#### [YOUR GOAL]
In the entries that follow, the lines from the one with "Click the URL Monitors www globe icon" through the one with "The height and width of the screenshot is (403, 1426)." are the ones to write out, exactly and with both ends included. Nothing else should appear.

#### [SUPPLIED MATERIAL]
* * * * * * *
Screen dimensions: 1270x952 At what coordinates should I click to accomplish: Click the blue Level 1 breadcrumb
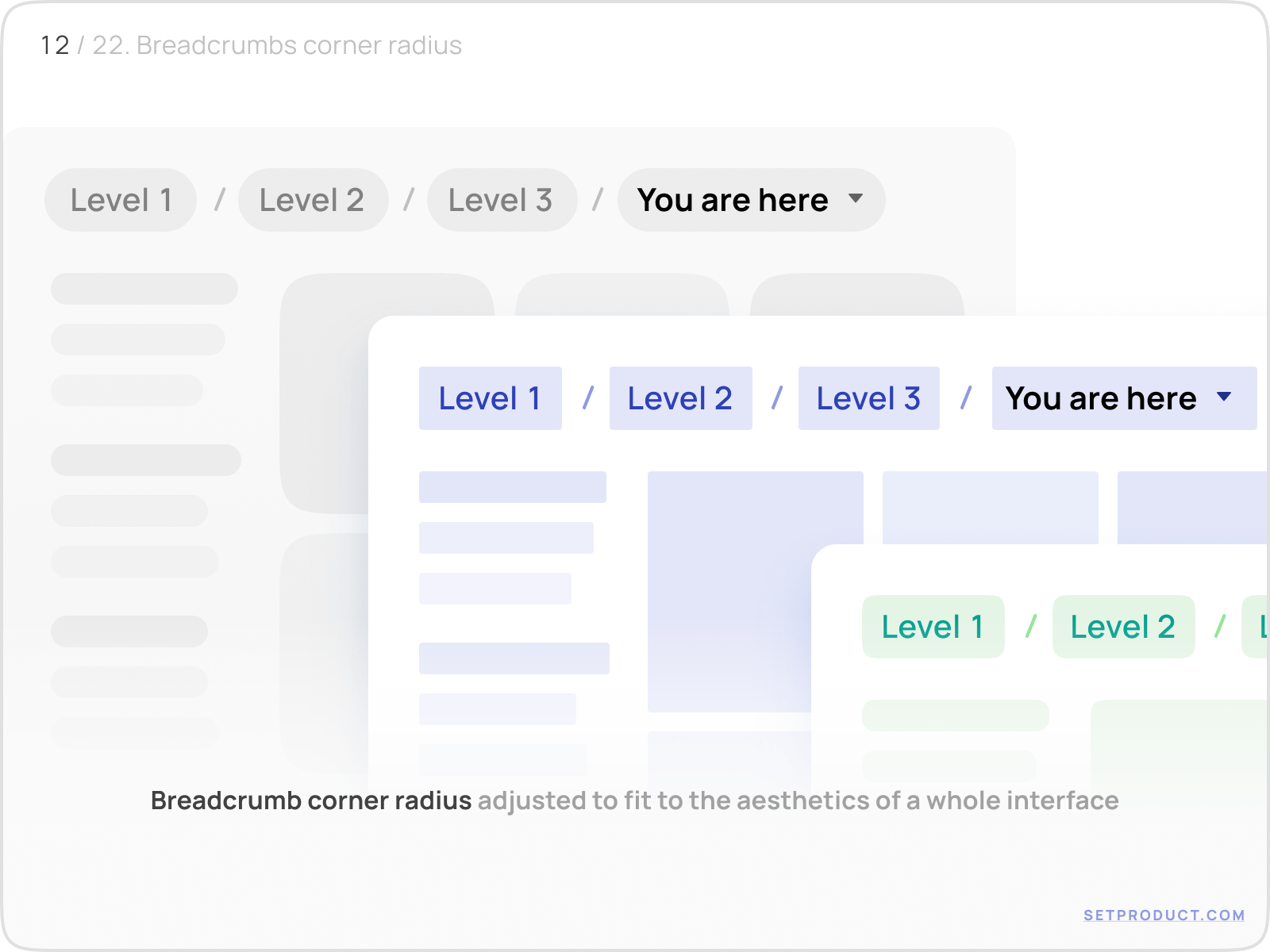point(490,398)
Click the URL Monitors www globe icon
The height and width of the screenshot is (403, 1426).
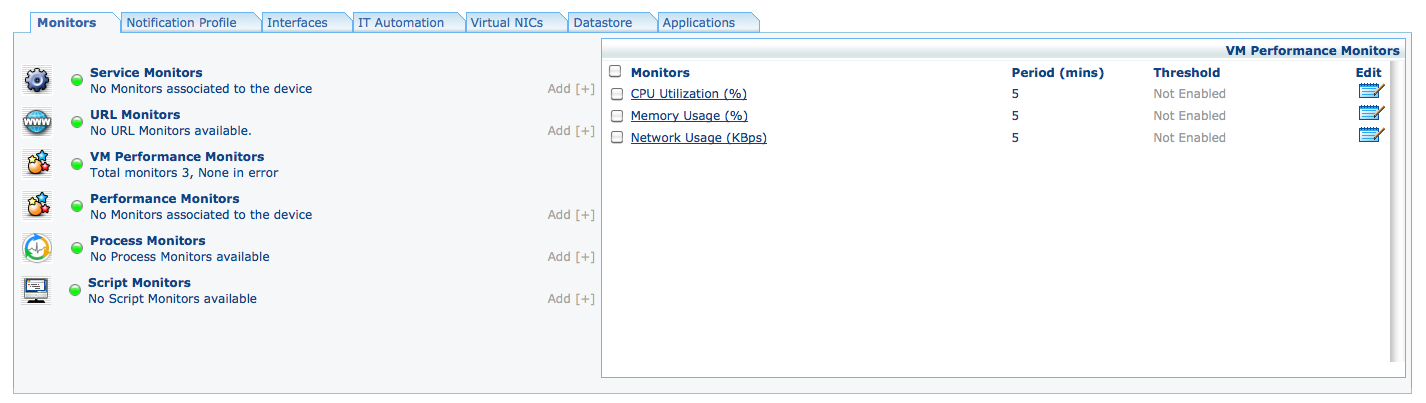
* * * * * * *
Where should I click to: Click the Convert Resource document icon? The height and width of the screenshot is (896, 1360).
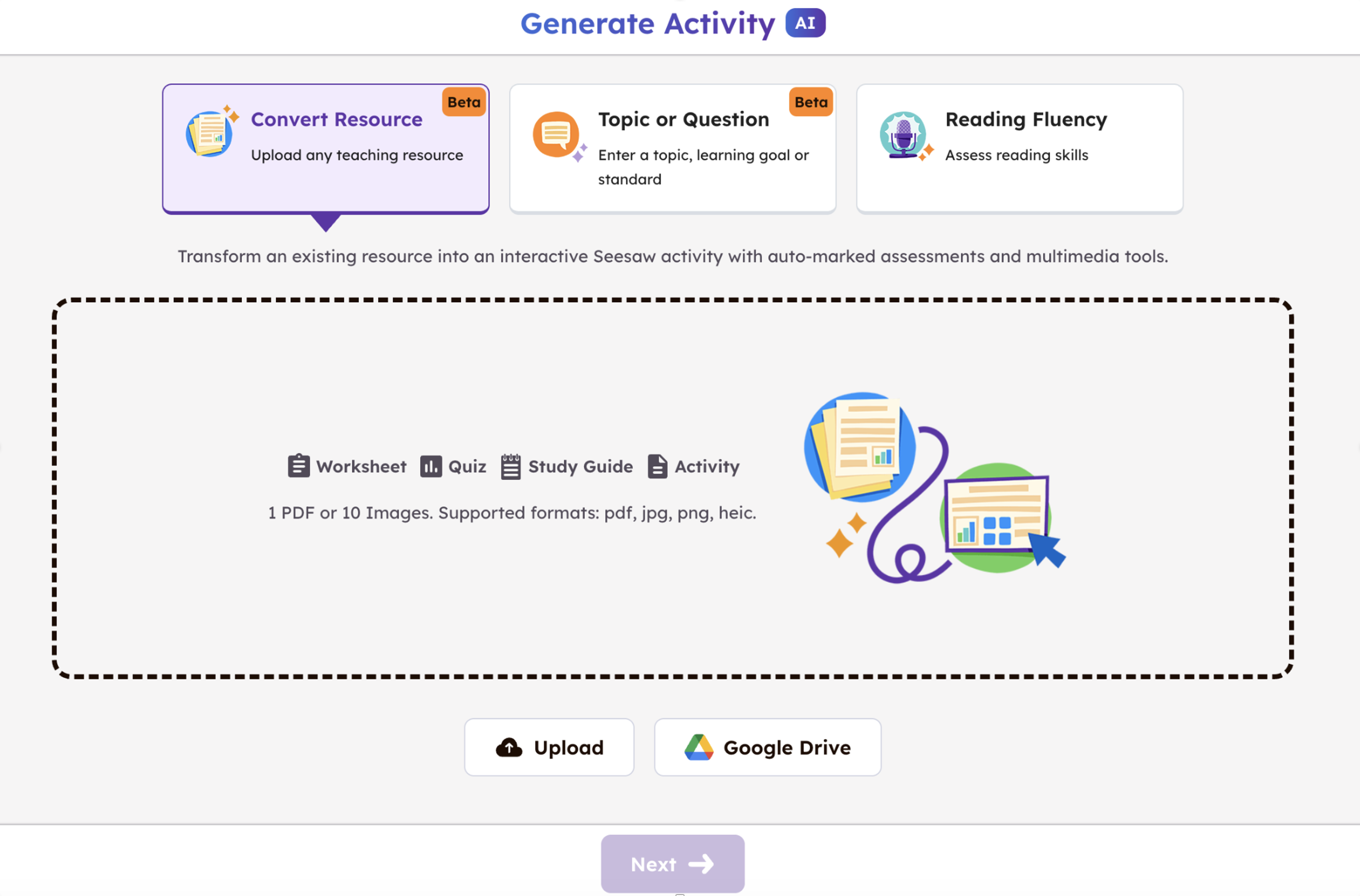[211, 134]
* * * * * * *
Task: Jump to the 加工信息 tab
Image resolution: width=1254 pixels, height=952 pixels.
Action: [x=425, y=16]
* * * * * * *
#### [RESPONSE FOR THIS EXERCISE]
Click the URL Monitors www globe icon
The height and width of the screenshot is (403, 1426).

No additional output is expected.